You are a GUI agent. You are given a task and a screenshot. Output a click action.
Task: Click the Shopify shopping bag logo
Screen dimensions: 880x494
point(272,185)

---

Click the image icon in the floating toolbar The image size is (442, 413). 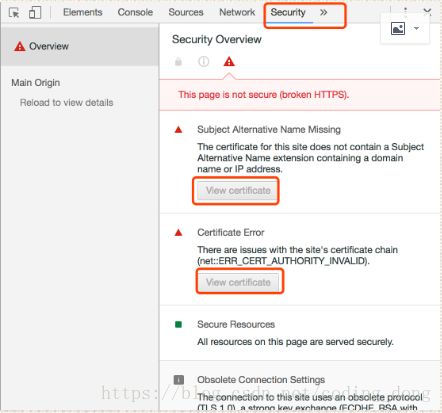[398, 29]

Description of the task — Arrange the lines starting at the one containing "You are a GUI" and ending at the one containing "point(272,185)" as a Markdown table. Use the columns Row and Line, give each row a number, and leave out blank lines.

Answer for this exercise —
| Row | Line |
|---|---|
| 1 | You are a GUI agent. You are given a task and a screenshot. Output a click action. |
| 2 | Task: Click the Shopify shopping bag logo |
| 3 | Screen dimensions: 880x494 |
| 4 | point(272,185) |